__Written instruction 1__. Print the stretch of the C++ introduction from "With this comes" through "probably other aspects.".
__Written instruction 2__. According to the C++ introduction, who invented C++?
__Written instruction 3__. Please continue the introduction to modern C++ for C programmers from where it stops.

__Page text__.
■ ■ ■ ■ ■ ■ ■
Modern C++ for C Programmers: introduction
2018 is an exciting time to be a programmer, with so many good “full service” programming languages to choose from: C, C++ 2017, Go, Python, Rust and who knows Swift too. Programming languages are complicated beasts - even the simplest languages have specifications that run (or would run) in the hundreds of pages, and once you include everything, no serious language is likely to clock in under a thousand.
With this comes the fact that every programming language has good parts, and frequently even more bad parts. Evangelists tend to talk a lot about the former, and write volumes on the worst parts of other programming languages.
As Bjarne Stroustrup (the inventor of C++) correctly noted “There are only two kinds of languages: the ones people complain about and the ones nobody uses”. Anyone who professes nothing but love for their chosen programming language is likely not being honest. Every language is a set of tradeoffs between speed, simplicity, completeness, expressiveness, safety and probably other aspects.
I’m a big fan of Lua which managed to avoid a ton of complexity by restricting itself severely. What has remained is a powerful programming language that can be interpreted, compiled and embedded with great ease and performance. But it came at a cost - you can really learn Lua in 20 minutes, but that really is all there is too.
■ ■ ■ ■ ■ ■ ■
__Provided material__.
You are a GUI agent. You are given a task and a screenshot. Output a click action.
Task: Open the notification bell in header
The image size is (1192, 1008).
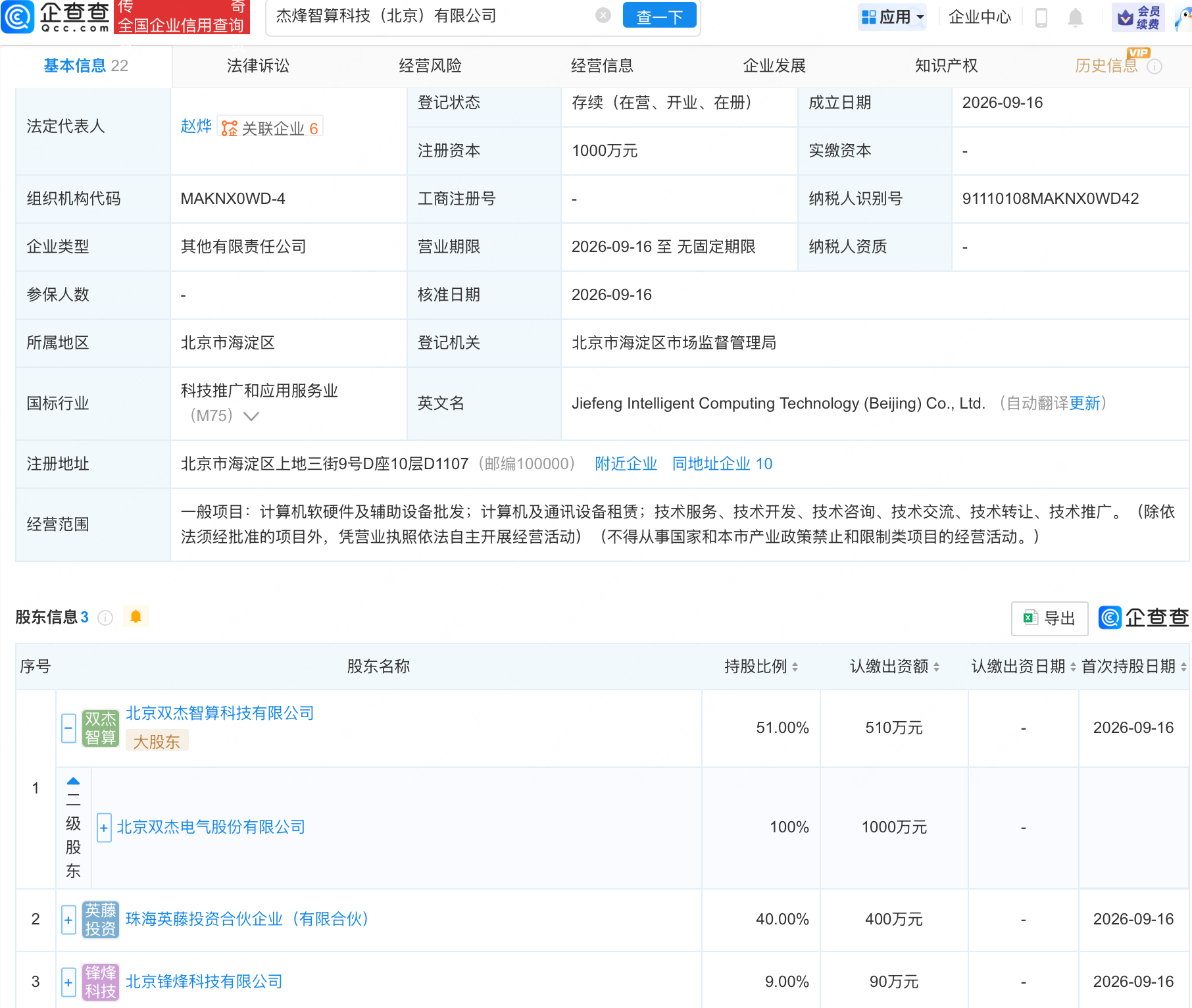(1075, 17)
■ ■ ■ ■ ■ ■ ■
__Exercise response 1__.
With this comes the fact that every programming language has good parts, and frequently even more bad parts. Evangelists tend to talk a lot about the former, and write volumes on the worst parts of other programming languages.
As Bjarne Stroustrup (the inventor of C++) correctly noted “There are only two kinds of languages: the ones people complain about and the ones nobody uses”. Anyone who professes nothing but love for their chosen programming language is likely not being honest. Every language is a set of tradeoffs between speed, simplicity, completeness, expressiveness, safety and probably other aspects.

__Exercise response 2__. Bjarne Stroustrup

__Exercise response 3__.
At the other end of the spectrum is modern C++ (2017 era) which decided to attempt to be all things to all people: fast, powerful, complete and highly expressive. The cost has been obvious: there is huge complexity if you use all the features.
In this and subsequent posts, I hope to convince C programmers to give ‘2017 era C++’ (which is entirely unlike 2003 C++) another good look. To do so, I want to show that within C++ hides a simple language that still offers you many good things without immediately requiring you to tackle all 1400 pages of ‘The C++ Programming Language’. In other words, I claim there is great benefit already when only using a judicious selection of the best parts of C++.
My goal is that when you go look for a new language to learn (say, Go or Rust), you will hopefully consider modern C++ as well.
On this series
In this series of posts, I target C++ 2014, for which compilers are widely available. An occasional C++ 2017 feature may slip in. This series will touch on immediately useful parts of C++ that C programmers can benefit from without going “whole hog” C++. The goal is to enable developers to benefit from C++ “one line at a time”.
Specifically, I will not cover:
- Multiple inheritance
- Template metaprogramming
- C++ iostreams (except for standard output, for the rest, there is stdio)
- C++ locales (use the C ones)
- User-defined literals
- “Exotics”.
Source code of the snippets shown in this series can be found on GitHub.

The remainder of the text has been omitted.